[EXTRACT PROVIDED]
Clean Prosperity recommends that the Growth Fund offer standardized contracts to all emitters—both large and small—without linking them to equity or debt investments as initially proposed.
The contracts work through two main mechanisms: offtake agreements, where the Fund buys carbon credits to help a credit holder protect future revenue, or through contracts for difference (CfD), where the government guarantees a fixed price for carbon credits over a long period. With CfD, if carbon credit prices fall below the set price, the government pays the difference; if they rise above, the company pays out.
The Canada Growth Fund signed its first carbon contract in December, 2023, committing to buy up to 185,000 tonnes per year of carbon credits for 15 years at an initial price of C$86.50 per tonne from Entropy, Inc., an Alberta based carbon capture and storage (CCS) company. The contract was paired with a $200-million direct investment in Entropy’s Glacier gas plant to install CCS technology.
Since then, two more contracts have been signed, one contract with an Alberta waste-to-energy facility, and another with Markham Energy, a district energy utility in Ontario building the world’s largest wastewater energy transfer system.
Those projects followed an engagement process that, as of June, 2024, included more than 550 meetings that produced a project pipeline of more than 100 opportunities. The Fund reported at that time that it had closed five projects and committed $1.3 billion across its target sectors.
But according to Clean Prosperity, that progress is too slow to match the urgent roll-out of low-carbon projects needed to address the climate crisis. Part of the reason is that investors still see too much risk in engaging with carbon contracts—back in June, the Canadian Press reported that they were being held up as industry and government disagreed over the price that the contracts should commit to, with CCS developers saying that offsetting risks associated with their technology demanded a higher price.
But energy experts at the Winnipeg-based International Institute for Sustainable Development have called on the Fund to stop backing CCS projects that have not been proven to work at scale, and which even CCS developers say are not on track to meet their own carbon reduction targets.

[GOAL A]
In the Canada Growth Fund passage, what initial price per tonne did the Fund agree to pay Entropy, Inc. for carbon credits?
[GOAL B]
Reproduce word for word everything in the Canada Growth Fund passage from "Those projects followed" down to "its target sectors.".
The records that come next are separate material, unrelated to the Canada Growth Fund passage.

[DATASET EXTRACT]

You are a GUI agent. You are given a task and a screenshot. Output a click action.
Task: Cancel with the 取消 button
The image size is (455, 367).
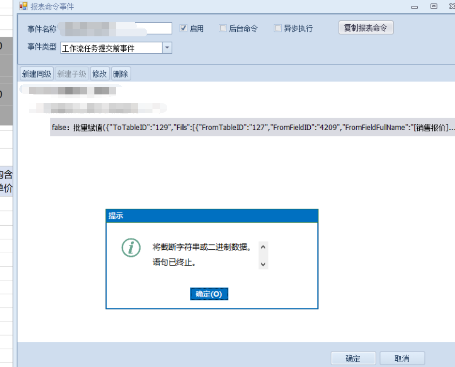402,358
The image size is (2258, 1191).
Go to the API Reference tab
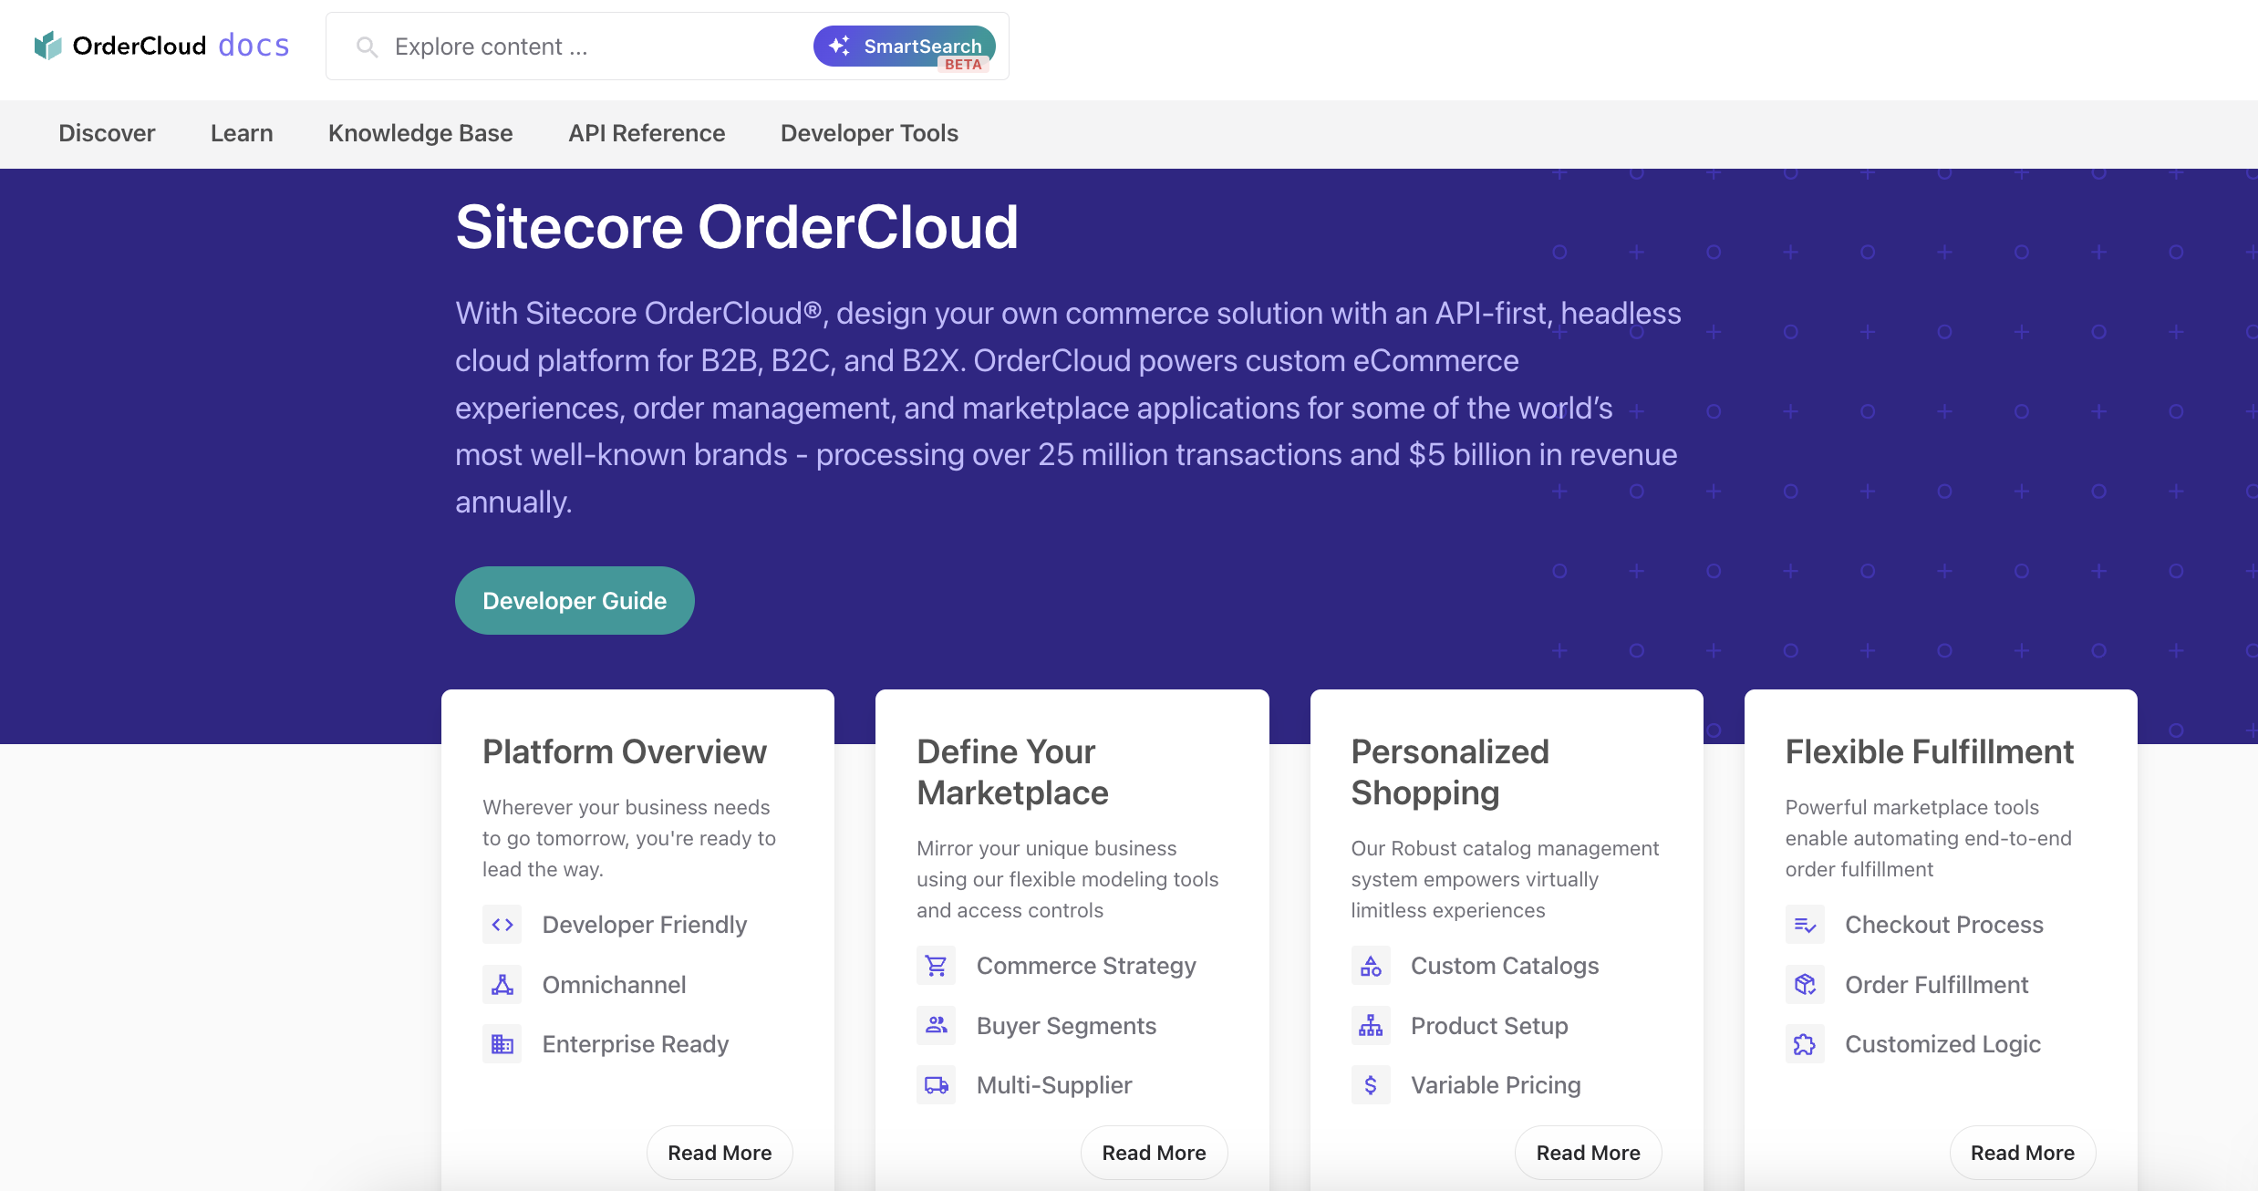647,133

---

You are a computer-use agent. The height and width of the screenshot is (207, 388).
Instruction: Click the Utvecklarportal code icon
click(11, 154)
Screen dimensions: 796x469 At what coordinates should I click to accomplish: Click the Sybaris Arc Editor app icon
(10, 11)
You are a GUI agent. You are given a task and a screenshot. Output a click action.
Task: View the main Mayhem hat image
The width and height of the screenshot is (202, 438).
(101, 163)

...

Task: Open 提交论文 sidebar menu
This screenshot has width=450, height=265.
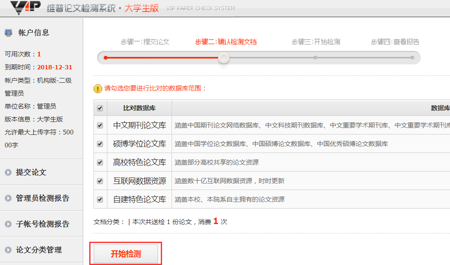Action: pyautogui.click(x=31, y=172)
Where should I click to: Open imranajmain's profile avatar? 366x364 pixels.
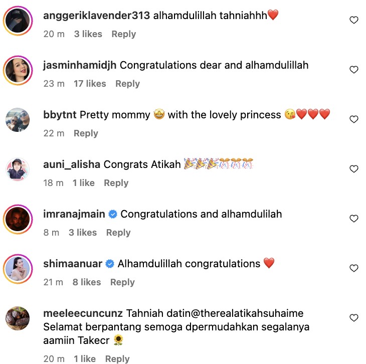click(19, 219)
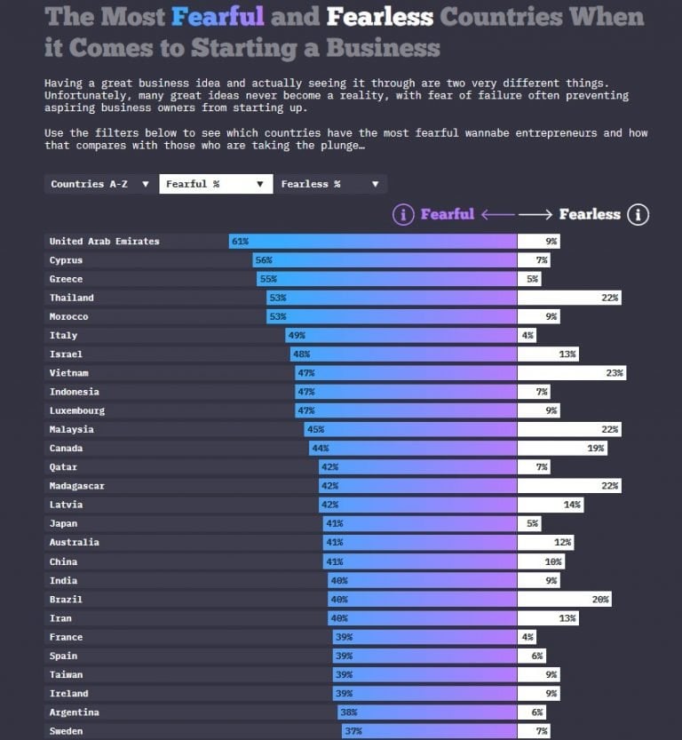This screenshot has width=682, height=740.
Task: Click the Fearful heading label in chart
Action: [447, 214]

[EXPECTED OUTPUT A]
C$86.50 per tonne.

[EXPECTED OUTPUT B]
Those projects followed an engagement process that, as of June, 2024, included more than 550 meetings that produced a project pipeline of more than 100 opportunities. The Fund reported at that time that it had closed five projects and committed $1.3 billion across its target sectors.